It is important to further note that during drying, the side of the cloth that faces sun and gets more air circulation will have a greater concentration of starch and saccharides and this may be important information in understanding the very faint second face on the backside of the cloth.

Raymond Rogers, a Fellow of the University of California, Los Alamos National Laboratory, a charter member of the Coalition for Excellence in Science Education and a chemist who has published many scientific papers in peer-reviewed journals, has tested this concept. Using primitive linen (not modern linen which has been sized) he applied crude starch (not modern refined starch) and washed it in Saponaria officinalis. He dried it flat just as linen would have been dried in Pliny's time. He was able to duplicate the type of coating found on the Shroud's fibers.

 

Pictures of Jesus Formed by Browning

Ray Rogers with Anna Arnoldi of the University of Milan have hypothesized that a complex but well documented, naturally occurring chemical reaction may explain all of the known image chemistry of the Shroud of Turin.
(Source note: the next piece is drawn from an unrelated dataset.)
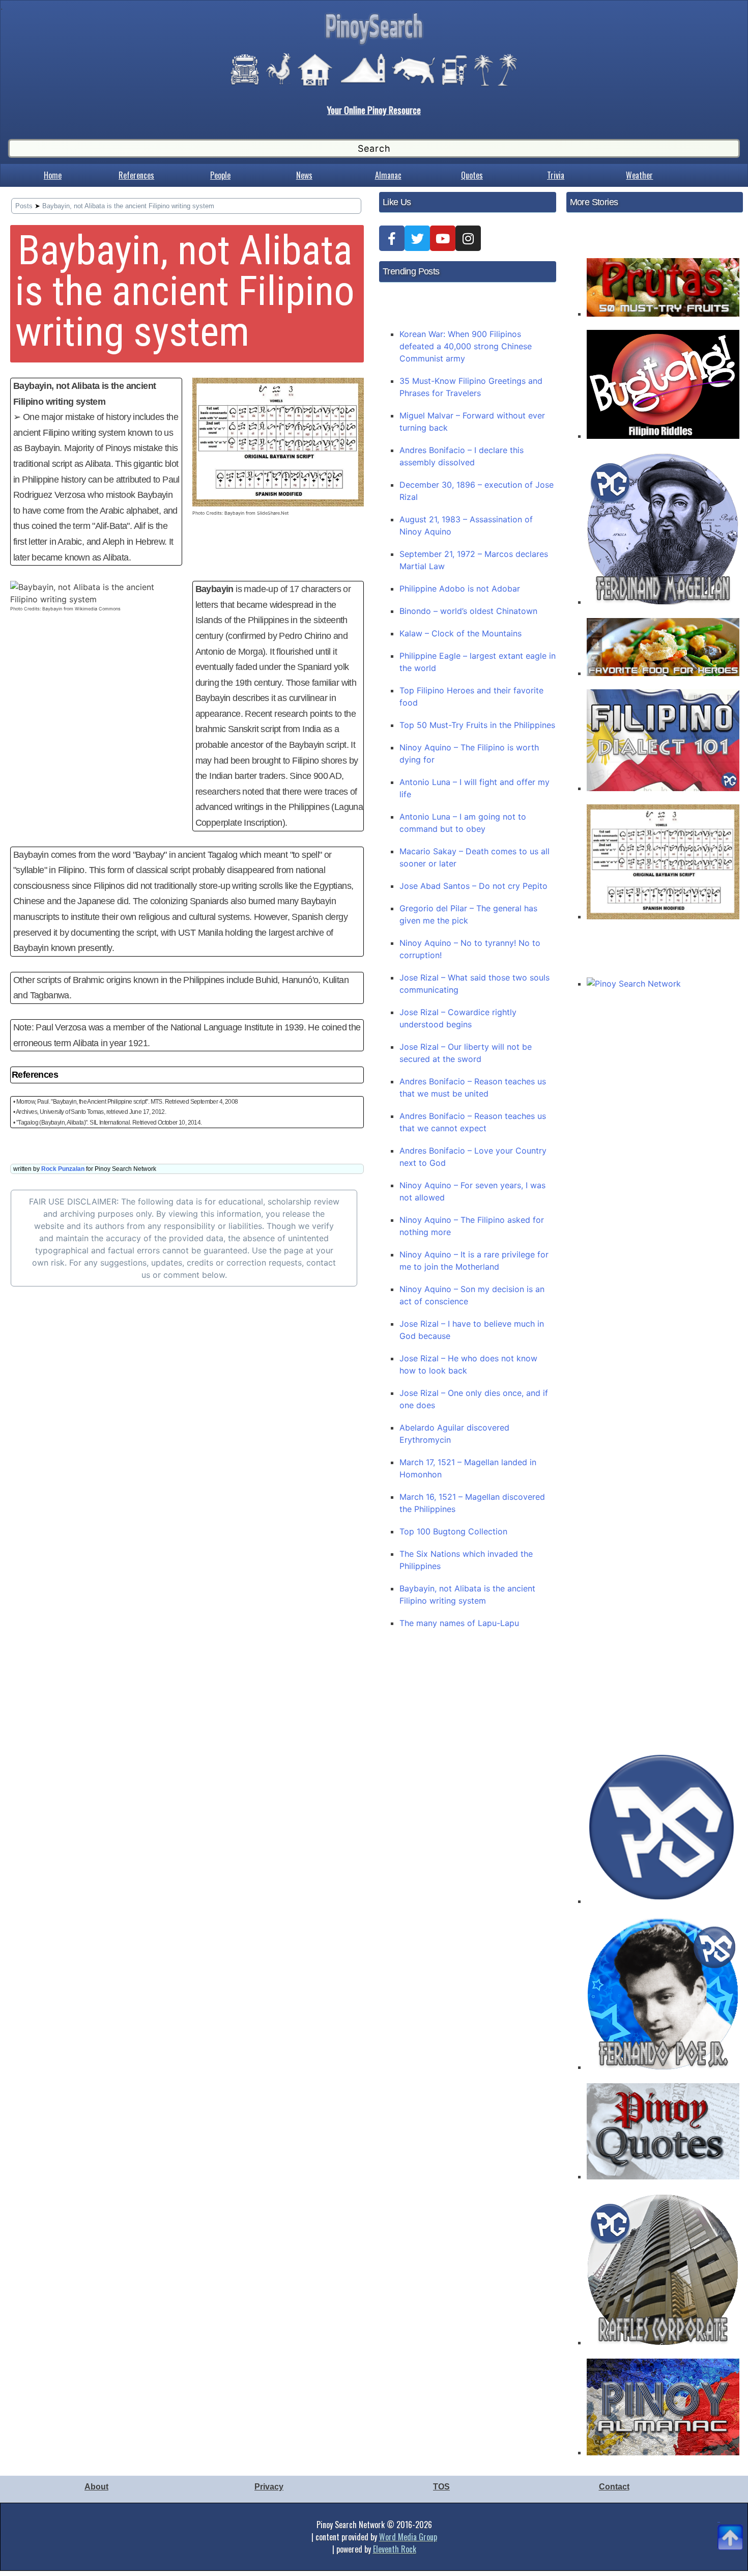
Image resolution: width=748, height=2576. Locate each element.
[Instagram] (468, 238)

They have documented this in the scientific, peer-reviewed journal Melanoidins (Vol. 4, Ames J.M. ed., Office for Official Publications of the European Communities, Luxembourg, 2003, pp.106-113, "The Shroud of Turin: An Amino-Carbonyl Reaction (Maillard Reaction) May Explain The Image Formation").

In summary, Rogers and Arnoldi have suggested a reaction in which a carbonyl group of saccharides reacts with an amino group producing N-substituted glycosylamine. The unstable glycosylamine undergoes Amadori rearrangement, forming ketosamines, which then form nitrogenous polymers and melanoidins.

Rogers has conducted numerous experiments to show that this would work. Additional papers by Rogers in support of this include: "The Chemistry of Autocatalytic Processes in the Context of the Shroud of Turin," "Pyrolysis/Mass Spectrometry Applied to the Shroud of Turin" and "Scientific Method Applied to the Shroud of Turin: A Review (with Arnoldi)."
 

Why This Picture Forming Idea Might Work

Slowly, two ghostlike, bleary pictures would almost certainly take form if this is really a burial cloth. Shortly after death amine vapors of cadaverine and putrescine would come forth from the body and react with the coating on the fibers if that coating was in fact there. The pictures might not be visible right away. They might for some time be only latent pictures that would emerged later as chemical reactions ran their coarse over time. It all depends on many factors including ambient temperature, humidity, the concentration levels of starch and saccharides, the body chemistry of the deceased person, timing (how soon after death was the person buried in a shroud), body washing, etc. But some form of Maillard browning would occur. 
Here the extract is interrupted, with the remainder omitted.